1. How can I train the model with L3(x)? What is the target?

2. Why do I need LMHead for a fine-tuning task?

Because the loss function of the model is L_3(x)=L_2(x) + \lambda L_1(x) which is the summation of language model loss and fine-tuning loss. Therefore, we need both LMHead and Fine-tuning head to calculate the losses on the fine-tuning task.

3. What is the shape of all possible answers $a_k$ in a Q.A. task?

According to the original paper, all possible answers are concatenated.

For these tasks, we are given a context document z, a question q, and a set of possible answers{ak}. We concatenate the document context and question with each possible answer, adding a delimiter token in between to get[z; q; $; a_k].

So what is the shape of input of Q.A. fine-tuning task? Does it mean that all a_k is flattened (i.e. concatenate)?

0. Why does BERT use Encoder ONLY architecture?

Why don't just use both of them?

Inputs for both encoder and decoder are the same when you train for LM objective with an unsupervised dataset. Therefore, the encoder and the decoder of the transformer will train redundant information from the dataset. See this for more details.

Is the powerful performance of BERT based on MLM/NSP/architecture itself (i.e. encoder)?

Why doesn't prior works try bidirectional LM and fail to get good results?

What are the differences between the effects of encoder and decoder architecture?

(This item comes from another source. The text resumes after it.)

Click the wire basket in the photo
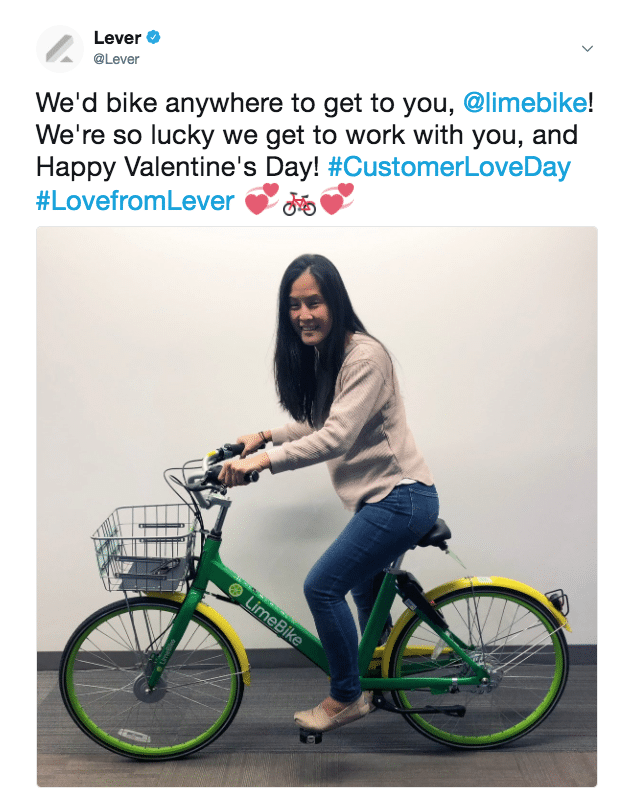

Encoders more like AE ((denoise) auto-encoder) approach while decoders more like AR (auto-regressive) approches.

1. Introduction

Why does Q.A. task belong token-level tasks rather than paraphrasing (i.e. sentence-level task)?

Because the task of Q.A. is to predict whether each token is the start/end token of the answer or not.

3. BERT

What does "arbitrary span of contiguous text" mean? Why do I need it? Can we just take (a) linguistic sentence(s) as an input?

Why does not BERT always replace “masked” words with the actual [MASK] token?

The original paper says:

Although this allows us to obtain a bidirectional pre-trained model, a downside is that we are creating a mismatch between pre-training and fine-tuning, since the [MASK] token does not appear during fine-tuning. To mitigate this, we do not always replace “masked” words with the actual [MASK] token.

If the machine trains a task reconstructing the original input for the [MASK] token, the machine will not predict anything in the fine-tuning step since the machine trains only modify the [MASK] tokens into proper words rather than reconstruct while sentence or understand the context. Therefore, we do not always replace “masked” words with the actual [MASK] token for understanding language itself (i.e., context).